97.森(周裕)
「……まーた、こんなところで」
「あーあ。見つかっちゃったか」
 嬉しそうに微笑うと、兄貴はオレに手を差し伸べてきた。それを、首を横に振って断る。
「飯だってよ。親父いるんだし、早く来ないとなくなっちまうぜ?」
 年に一度の家族での森林浴。八月も半ばで、ニュースでは気温が40度に到達するかしないかで騒いでいると言うのに、ここは相変わらず涼しい。
「今、ちょうどいい風が来てるから。もう少しここにいるよ」
 穏やかな声で言うと、兄貴は眼を瞑った。それを合図にしたかのように、木々がさわさわと風に揺れる。木漏れ日が降り注ぐ兄貴は、まるで宝石のように輝いて見えた。
 眼を擦り、阿呆らしい妄想を振り払う。
 ここは兄貴のお気に入りの場所で、毎年、オレたちから離れてここに来ている。家族と来たときだけならまだしも、オレを無理矢理連れて二人で来たときも、独りでこの木に登り座っている。

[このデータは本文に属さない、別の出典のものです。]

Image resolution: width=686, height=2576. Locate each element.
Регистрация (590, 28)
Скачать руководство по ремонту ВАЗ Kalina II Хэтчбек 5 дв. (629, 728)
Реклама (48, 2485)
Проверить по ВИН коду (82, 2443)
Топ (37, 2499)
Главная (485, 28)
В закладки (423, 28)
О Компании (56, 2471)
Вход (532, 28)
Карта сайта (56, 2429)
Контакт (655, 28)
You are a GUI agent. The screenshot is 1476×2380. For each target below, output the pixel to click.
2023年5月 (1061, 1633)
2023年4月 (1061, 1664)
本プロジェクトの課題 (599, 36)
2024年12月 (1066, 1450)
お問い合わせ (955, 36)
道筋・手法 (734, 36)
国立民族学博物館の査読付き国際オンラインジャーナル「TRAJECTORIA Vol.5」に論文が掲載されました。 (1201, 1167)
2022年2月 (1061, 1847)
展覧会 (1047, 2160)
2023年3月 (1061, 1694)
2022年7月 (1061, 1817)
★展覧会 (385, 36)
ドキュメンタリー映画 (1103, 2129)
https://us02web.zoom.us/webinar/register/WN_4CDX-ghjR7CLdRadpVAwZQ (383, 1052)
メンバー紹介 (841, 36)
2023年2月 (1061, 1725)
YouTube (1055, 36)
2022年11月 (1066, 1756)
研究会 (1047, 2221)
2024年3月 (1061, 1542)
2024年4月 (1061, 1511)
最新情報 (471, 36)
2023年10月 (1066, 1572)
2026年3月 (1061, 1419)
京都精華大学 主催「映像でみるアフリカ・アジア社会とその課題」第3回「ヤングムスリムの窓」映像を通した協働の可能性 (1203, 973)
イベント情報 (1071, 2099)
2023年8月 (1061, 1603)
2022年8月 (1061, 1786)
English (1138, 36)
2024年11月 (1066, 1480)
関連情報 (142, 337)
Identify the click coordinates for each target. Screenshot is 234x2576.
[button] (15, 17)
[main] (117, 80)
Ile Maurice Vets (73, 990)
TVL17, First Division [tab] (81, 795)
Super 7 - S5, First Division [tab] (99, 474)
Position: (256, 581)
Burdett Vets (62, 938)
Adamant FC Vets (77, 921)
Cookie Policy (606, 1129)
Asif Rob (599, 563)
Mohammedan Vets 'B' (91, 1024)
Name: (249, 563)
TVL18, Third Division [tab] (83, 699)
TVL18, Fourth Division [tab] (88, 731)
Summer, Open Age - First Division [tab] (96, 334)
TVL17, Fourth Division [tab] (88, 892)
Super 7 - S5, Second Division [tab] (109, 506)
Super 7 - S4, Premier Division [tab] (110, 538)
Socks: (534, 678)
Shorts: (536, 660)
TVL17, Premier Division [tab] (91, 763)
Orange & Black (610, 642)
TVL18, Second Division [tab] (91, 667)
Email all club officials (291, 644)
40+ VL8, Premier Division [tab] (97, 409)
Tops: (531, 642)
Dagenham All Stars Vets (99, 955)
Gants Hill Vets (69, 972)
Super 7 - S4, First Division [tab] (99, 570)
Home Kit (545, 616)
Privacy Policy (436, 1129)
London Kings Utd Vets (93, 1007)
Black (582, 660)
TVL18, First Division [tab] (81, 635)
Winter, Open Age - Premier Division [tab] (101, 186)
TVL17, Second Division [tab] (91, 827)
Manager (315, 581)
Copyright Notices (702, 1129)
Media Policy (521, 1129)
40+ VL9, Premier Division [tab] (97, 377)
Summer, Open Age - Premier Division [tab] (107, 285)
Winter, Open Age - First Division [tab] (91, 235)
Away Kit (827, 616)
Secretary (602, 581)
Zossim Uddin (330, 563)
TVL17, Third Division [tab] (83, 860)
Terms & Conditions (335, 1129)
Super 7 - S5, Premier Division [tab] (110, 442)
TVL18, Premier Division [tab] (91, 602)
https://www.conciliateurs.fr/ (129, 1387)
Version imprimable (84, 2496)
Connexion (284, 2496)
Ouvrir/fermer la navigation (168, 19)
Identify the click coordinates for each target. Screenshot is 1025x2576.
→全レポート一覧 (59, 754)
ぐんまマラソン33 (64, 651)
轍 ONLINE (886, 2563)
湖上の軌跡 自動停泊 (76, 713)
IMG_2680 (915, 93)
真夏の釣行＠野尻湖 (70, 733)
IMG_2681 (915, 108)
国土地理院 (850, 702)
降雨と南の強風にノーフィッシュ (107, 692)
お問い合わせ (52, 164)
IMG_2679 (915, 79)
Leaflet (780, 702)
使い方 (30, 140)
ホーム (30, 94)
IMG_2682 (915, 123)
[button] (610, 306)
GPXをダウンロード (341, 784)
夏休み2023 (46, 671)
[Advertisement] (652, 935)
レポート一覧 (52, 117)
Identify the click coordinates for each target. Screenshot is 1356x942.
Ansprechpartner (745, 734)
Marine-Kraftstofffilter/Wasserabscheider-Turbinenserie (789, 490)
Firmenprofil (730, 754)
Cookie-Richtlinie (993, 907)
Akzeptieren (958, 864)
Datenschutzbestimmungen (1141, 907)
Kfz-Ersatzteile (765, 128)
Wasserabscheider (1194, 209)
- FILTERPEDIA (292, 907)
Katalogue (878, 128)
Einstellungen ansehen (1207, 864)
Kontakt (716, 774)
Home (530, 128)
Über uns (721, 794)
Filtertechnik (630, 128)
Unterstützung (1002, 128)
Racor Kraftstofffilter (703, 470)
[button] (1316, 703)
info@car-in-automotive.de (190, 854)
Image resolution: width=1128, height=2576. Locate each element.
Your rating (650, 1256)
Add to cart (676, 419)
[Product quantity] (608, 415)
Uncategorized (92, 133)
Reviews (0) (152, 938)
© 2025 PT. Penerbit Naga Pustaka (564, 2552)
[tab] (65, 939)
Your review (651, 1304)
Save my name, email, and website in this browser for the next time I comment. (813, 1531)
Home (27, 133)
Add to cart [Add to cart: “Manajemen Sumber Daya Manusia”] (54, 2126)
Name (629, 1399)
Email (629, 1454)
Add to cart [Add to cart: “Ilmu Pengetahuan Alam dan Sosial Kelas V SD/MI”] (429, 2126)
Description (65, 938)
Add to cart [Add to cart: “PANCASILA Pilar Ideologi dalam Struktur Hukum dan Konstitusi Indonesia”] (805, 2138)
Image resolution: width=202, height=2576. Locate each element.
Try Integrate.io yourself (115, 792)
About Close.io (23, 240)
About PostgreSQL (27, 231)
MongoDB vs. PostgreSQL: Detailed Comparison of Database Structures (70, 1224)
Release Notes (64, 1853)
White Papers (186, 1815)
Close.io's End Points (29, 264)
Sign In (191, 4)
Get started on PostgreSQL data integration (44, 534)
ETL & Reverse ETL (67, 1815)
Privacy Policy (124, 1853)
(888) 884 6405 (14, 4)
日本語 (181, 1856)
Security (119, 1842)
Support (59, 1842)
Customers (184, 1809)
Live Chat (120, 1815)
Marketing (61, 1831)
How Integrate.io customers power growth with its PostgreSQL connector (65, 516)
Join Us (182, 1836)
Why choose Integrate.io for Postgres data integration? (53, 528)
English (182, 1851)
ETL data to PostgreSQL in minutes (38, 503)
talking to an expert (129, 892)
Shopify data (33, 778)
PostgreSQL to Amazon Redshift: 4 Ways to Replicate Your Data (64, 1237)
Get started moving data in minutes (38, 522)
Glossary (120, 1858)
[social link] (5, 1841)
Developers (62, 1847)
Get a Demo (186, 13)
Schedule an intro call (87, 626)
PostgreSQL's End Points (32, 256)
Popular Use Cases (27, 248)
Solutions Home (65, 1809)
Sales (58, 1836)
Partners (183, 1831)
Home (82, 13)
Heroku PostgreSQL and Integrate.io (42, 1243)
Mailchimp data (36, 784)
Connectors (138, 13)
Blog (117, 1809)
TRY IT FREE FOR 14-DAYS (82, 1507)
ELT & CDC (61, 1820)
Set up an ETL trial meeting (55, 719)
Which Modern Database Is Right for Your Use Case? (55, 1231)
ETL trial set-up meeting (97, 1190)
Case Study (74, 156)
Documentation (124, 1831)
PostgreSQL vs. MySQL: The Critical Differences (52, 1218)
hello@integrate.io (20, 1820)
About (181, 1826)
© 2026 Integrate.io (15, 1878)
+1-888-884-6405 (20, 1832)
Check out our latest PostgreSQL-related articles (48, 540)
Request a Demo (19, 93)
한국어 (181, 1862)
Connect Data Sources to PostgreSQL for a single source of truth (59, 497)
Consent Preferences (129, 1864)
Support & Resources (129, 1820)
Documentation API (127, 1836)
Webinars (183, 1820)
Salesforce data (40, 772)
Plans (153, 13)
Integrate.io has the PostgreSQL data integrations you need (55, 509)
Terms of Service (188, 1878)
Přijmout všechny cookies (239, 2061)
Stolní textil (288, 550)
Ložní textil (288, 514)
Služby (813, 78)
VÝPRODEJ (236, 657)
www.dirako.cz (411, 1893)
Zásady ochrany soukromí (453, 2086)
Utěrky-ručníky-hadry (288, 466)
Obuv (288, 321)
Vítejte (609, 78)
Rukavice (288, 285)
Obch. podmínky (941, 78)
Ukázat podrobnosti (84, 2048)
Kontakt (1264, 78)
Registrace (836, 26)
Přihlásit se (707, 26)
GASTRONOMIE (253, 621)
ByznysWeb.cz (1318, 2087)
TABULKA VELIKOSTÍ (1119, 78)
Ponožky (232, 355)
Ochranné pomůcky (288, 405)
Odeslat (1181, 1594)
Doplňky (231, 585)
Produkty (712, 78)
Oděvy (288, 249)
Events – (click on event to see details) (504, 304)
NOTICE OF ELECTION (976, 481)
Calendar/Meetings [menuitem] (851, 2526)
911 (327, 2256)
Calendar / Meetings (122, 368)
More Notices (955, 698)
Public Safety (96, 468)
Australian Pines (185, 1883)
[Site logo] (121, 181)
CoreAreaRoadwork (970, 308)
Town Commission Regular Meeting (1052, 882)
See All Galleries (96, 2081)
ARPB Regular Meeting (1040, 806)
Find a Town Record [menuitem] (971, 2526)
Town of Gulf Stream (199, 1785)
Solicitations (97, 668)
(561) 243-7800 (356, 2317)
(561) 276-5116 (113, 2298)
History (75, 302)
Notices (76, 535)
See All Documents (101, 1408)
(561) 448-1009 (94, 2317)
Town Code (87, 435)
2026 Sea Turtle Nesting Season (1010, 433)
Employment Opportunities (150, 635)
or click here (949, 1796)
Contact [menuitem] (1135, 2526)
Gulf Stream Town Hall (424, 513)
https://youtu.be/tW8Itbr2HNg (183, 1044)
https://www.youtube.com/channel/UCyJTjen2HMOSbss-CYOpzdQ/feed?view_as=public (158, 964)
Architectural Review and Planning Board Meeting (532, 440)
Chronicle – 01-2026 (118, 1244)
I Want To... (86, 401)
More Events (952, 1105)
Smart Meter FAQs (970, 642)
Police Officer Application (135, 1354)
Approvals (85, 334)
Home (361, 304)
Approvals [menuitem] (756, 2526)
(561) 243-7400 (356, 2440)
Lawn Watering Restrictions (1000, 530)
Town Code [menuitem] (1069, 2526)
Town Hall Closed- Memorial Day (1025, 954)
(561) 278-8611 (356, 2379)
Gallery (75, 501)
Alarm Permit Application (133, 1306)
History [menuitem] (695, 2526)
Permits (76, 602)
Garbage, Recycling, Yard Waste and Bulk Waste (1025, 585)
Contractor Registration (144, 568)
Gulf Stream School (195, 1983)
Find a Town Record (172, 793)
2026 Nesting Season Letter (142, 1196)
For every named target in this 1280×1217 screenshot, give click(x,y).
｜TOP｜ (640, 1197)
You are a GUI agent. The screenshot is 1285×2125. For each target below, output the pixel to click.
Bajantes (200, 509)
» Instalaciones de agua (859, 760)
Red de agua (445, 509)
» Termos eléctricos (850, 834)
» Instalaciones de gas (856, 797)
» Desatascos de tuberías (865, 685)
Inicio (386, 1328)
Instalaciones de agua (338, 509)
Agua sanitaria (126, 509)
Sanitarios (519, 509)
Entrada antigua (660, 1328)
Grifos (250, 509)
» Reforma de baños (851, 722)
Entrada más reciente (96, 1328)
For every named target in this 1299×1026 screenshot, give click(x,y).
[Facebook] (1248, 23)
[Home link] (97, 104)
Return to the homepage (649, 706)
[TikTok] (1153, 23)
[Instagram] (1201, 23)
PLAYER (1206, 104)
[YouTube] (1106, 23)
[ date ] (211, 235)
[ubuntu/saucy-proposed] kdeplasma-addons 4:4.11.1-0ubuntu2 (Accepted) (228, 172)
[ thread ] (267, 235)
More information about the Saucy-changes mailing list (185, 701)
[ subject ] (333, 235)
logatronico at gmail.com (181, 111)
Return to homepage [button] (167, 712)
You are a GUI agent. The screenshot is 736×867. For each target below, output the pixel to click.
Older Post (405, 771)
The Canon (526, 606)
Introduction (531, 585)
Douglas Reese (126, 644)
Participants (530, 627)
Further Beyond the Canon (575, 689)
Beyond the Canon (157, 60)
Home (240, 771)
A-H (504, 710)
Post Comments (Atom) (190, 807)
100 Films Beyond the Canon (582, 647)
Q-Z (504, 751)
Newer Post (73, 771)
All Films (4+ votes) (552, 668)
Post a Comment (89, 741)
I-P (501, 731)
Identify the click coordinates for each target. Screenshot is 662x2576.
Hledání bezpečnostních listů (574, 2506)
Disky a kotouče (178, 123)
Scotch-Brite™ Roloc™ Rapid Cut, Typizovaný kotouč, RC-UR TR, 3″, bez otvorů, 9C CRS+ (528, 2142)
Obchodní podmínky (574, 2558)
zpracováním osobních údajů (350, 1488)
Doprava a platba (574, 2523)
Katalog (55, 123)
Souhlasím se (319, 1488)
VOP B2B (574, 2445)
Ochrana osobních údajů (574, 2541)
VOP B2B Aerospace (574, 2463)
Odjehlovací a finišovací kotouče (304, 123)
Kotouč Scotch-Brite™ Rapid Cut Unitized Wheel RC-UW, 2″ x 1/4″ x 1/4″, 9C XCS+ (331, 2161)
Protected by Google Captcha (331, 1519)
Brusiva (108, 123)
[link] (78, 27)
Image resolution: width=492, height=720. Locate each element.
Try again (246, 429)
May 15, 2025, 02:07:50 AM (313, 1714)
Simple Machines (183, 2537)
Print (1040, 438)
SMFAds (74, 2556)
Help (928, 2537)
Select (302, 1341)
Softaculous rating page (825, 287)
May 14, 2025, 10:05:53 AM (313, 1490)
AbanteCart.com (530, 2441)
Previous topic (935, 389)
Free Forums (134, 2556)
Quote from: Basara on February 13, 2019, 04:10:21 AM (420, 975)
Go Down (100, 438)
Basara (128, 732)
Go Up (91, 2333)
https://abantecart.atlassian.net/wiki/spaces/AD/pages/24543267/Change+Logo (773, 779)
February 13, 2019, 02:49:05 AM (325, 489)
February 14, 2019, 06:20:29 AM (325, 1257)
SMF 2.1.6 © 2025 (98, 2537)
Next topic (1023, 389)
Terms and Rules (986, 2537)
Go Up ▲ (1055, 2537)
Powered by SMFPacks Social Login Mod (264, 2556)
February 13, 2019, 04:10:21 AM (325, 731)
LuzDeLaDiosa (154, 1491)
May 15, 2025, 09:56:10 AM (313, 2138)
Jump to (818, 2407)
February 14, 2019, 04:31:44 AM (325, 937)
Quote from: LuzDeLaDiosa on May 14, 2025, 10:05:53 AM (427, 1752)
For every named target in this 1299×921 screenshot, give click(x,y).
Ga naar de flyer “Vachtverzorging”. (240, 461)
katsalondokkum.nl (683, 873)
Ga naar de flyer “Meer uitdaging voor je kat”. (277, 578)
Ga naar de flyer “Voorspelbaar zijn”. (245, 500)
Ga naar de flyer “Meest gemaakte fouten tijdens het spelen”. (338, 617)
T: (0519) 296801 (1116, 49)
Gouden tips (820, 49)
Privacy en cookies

 多分、戻って姉貴たちに事情を話せば、相変わらずなんて微笑いながら言うんだろうけど。オレは微笑えない。
 嫌なんだ、こういう感じ。凄く淋しい。兄貴の世界から、弾き出された気持ちになるから。
 いや、違うか。オレは自分から出て行ったんだ。さっきだって、差し伸べてきた兄貴の手を、オレは断った。
 ったく。しょうがねぇ。
 溜息を吐くと、オレは一番下にあった枝に手を伸ばした。それに気づいた兄貴が、眼を開ける。
「裕太?」
「オレも、座ってもいいだろ?」
「……いいよ」
 何かを読み取ったのか、兄貴は嬉しそうに微笑うと、またオレに手を差し伸べてきた。
「…ああ」
 何ともなしに頷くと、オレは今度こそしっかりと兄貴と手を繋いだ。